Film, ekip katılımlı gösterim ve söyleşiyle, 7 Aralık saat 16.30’da Ankara Büyülü Fener Kızılay’da sinemaseverlerle buluşacak.
‘ANLAŞILMAZ HACİM İÇİNDE YAŞAMAK’
Atlas Sineması’ndaki ekip katılımlı söyleşide (2 Aralık) Pirselimoğlu, içinde bulunduğumuz durumu tanımlarken “anlaşılmaz hacim içinde yaşadığımızı” belirtiyor. Pirselimoğlu tam olarak bu noktada şunları söylüyor:
“O kadar saçma ve anlaşılmaz bir hacim içerisinde yaşıyoruz ve yuvarlanıp gidiyoruz ki anlamlandırmanın, herhangi bir şeye bir mana vermenin çok zor olduğu zamanlar. Ve bir yanıyla da beni buraya doğru iten motivasyonumun nedeni de bu. Hakikat dediğimiz, gerçek dediğimiz şeyin tanımlamasının artık elimizden çıkıp gittiğini görüyoruz, ama niye böyle olduğunu ve nereye doğru gittiğini de bilemiyoruz.
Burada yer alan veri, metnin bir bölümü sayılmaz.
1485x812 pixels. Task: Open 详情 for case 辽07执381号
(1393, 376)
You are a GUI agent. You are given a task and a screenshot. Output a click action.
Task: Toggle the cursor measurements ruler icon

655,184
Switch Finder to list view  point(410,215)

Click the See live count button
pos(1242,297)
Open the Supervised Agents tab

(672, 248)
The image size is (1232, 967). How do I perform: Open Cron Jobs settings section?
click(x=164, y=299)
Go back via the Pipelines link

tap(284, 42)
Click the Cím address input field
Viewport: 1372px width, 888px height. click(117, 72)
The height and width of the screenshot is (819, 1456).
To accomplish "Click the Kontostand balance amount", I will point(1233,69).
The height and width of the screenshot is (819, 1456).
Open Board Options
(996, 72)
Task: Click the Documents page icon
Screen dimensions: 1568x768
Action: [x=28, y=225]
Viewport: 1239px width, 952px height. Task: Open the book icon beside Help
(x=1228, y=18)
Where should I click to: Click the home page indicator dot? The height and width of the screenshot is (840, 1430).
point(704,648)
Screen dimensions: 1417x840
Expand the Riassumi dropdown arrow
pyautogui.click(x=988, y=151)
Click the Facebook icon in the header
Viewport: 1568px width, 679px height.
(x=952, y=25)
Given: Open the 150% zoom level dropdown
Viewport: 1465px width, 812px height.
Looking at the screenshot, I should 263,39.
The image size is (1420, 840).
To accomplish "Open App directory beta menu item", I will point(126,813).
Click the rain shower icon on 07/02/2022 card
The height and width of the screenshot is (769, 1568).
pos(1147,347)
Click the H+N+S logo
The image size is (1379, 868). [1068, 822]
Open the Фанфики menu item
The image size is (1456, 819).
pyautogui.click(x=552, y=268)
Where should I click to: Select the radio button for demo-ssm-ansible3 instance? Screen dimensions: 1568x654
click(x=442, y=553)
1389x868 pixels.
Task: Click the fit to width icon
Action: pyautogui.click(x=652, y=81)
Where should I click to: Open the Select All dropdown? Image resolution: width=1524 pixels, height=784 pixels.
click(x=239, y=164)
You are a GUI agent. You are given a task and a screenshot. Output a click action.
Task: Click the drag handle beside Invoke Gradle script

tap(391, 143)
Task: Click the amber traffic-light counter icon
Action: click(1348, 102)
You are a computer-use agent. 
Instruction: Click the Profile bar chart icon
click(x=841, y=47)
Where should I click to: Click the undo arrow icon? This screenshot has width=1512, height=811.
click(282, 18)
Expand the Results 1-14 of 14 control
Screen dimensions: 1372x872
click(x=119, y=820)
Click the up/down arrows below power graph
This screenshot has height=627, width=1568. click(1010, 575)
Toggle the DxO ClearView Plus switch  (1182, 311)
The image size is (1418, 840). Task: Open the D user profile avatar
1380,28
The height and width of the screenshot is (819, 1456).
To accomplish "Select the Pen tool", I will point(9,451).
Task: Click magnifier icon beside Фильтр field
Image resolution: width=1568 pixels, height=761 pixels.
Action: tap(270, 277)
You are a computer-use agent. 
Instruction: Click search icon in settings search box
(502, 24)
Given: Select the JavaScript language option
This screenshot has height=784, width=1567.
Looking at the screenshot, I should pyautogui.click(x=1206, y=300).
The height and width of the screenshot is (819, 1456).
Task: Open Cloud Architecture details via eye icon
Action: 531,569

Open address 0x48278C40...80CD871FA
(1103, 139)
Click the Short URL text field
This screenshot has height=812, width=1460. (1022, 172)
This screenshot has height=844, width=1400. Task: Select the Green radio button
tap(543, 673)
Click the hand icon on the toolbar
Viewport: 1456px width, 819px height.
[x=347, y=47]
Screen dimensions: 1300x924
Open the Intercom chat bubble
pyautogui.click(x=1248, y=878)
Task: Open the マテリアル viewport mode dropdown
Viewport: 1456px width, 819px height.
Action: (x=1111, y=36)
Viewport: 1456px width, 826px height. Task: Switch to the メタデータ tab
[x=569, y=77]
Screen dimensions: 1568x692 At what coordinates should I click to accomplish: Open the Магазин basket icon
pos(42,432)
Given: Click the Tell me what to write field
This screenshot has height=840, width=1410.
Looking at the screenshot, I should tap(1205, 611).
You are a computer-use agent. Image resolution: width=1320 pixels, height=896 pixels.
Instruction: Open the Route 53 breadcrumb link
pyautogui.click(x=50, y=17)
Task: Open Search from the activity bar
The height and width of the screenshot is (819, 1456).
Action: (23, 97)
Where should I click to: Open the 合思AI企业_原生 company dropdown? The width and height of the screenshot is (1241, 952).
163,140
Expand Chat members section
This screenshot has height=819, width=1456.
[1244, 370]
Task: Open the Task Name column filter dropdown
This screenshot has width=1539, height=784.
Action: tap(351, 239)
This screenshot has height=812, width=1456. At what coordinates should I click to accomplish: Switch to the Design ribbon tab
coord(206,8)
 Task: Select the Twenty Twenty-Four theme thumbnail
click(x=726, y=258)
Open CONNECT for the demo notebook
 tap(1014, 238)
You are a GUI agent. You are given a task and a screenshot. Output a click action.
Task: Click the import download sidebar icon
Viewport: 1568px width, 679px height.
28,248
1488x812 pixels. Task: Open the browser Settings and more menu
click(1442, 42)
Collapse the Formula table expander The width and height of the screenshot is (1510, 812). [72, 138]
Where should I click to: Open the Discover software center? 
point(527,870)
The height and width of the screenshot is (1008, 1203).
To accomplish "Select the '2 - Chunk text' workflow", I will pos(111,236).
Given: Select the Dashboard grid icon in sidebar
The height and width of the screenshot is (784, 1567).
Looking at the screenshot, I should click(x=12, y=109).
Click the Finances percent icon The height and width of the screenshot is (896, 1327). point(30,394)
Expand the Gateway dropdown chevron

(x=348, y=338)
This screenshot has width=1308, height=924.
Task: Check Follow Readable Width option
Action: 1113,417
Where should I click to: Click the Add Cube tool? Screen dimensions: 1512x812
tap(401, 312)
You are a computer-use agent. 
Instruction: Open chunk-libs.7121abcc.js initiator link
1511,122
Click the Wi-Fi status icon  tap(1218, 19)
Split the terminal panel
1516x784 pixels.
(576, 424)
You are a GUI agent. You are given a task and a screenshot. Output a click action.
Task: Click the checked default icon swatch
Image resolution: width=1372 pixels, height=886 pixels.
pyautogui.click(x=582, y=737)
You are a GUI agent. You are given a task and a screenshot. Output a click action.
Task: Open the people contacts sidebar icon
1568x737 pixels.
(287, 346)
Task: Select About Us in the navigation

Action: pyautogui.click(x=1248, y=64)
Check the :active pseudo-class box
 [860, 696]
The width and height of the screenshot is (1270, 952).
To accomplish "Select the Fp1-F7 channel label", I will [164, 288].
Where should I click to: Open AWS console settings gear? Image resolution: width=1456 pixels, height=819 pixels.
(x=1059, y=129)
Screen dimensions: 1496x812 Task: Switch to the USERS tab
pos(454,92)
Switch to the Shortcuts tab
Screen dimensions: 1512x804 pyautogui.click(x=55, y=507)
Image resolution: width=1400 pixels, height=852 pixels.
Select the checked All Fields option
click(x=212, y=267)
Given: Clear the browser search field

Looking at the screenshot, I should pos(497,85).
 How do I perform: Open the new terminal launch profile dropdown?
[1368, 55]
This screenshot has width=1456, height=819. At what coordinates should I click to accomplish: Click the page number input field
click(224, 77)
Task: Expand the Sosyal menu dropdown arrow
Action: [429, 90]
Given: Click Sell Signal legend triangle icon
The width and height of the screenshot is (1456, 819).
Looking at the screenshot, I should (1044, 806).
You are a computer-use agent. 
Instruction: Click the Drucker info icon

Bunu şaşkınlıkla karşılıyorum. Ve insanların buna adapte olup bunu yaşıyor olması bana daha da çok şaşırtıcı geliyor. Akıl dışı birçok şeyi üst üste yaşıyoruz ve bu hayatımızın normali olmuş vaziyette. Nasıl olabilir diyorum? Öyle bir şey olabilir mi diyorum ama öyle bir şey daha çok oluyor. Dolayısıyla ben elimden geldiğince bu şaşkınlığımı ifade edecek şeyler yazıp onların filmlerini çekmeye çalışıyorum."